Shame on Syrian Christians who support the President of Syria, Bashar al-Asaad, the Syrian government, Syrian troops, and any others who support the actions of those people, whether in word, deed, financially, or by simply by their silence, that are causing in a violent and disgraceful way, the deaths and great suffering of innocent civilians in Syria. Just as it did following the attacks of 9/11, I am sickened by these violent actions, and as someone who identifies myself as a Christian, I am also sickened by those people in Syria who call themselves Christians that give aid, comfort, and support to those who perpetrate said violence.

I have read and hear recently that Syria is split between those who support al-Assad and those who wish for his removal from power and for sweeping changes to the government. The kicker is that even though Christians and Jews only make up about twenty percent of the country’s population, that as they predominately support the current regime, that it is by their very support that he is able to maintain power. Undoubtedly, a regime change to a more conservative Muslim government would mean much less toleration for these Christians, but at what cost will they continue to support the current government?

Every day, there are appalling reports of suffering and death from places in Syria like Homs, and what will solve it? Military intervention? Tougher sanctions? No, none of those. What would solve it is the unified withdrawal of support from the Christians in Syria. Should they in fact follow the same Jesus I do, I pray that they come to their senses and also desire to become “a people of peace.”

Posted by RepublicOfJohn | Report as abusive

Do you understand “sovereign states”. This gives that country a right to govern itself as it sees fit, independant.
What was done to Libya was illegal. The intial attack that obama ordered without proper authorization, and natos continued bombing was far outside of what was allowed by law. Totally illegal. Normally these actions would be called an ACT of WAR. Now what do you have in Libya? Total lawlessness creating total destruction.
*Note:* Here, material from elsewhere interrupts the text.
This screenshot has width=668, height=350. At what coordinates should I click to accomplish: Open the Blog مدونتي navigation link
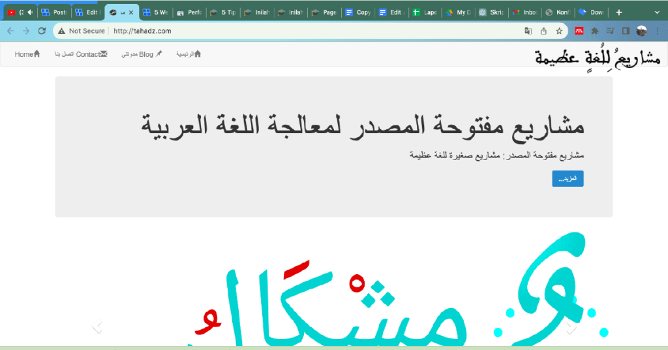pyautogui.click(x=142, y=54)
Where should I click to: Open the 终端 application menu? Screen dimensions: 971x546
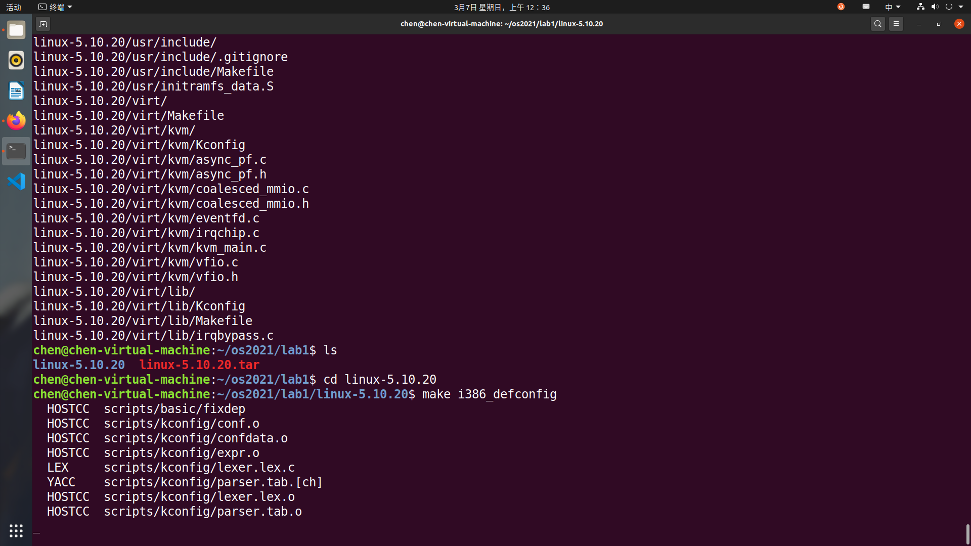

Stereotypically expected.
When Goverment troops cant walk down the street without getting shot, then what do you expect. The enabling all the lip service has done is what is responsible for the destruction of Homs.
Now that they couldnt get the UN to act on Syria they want to get a group together that excludes the Axis of Evil and make judgments???? what value do these judgements hold… there no legality to act on anything coming out of that group. Bah … more lip service.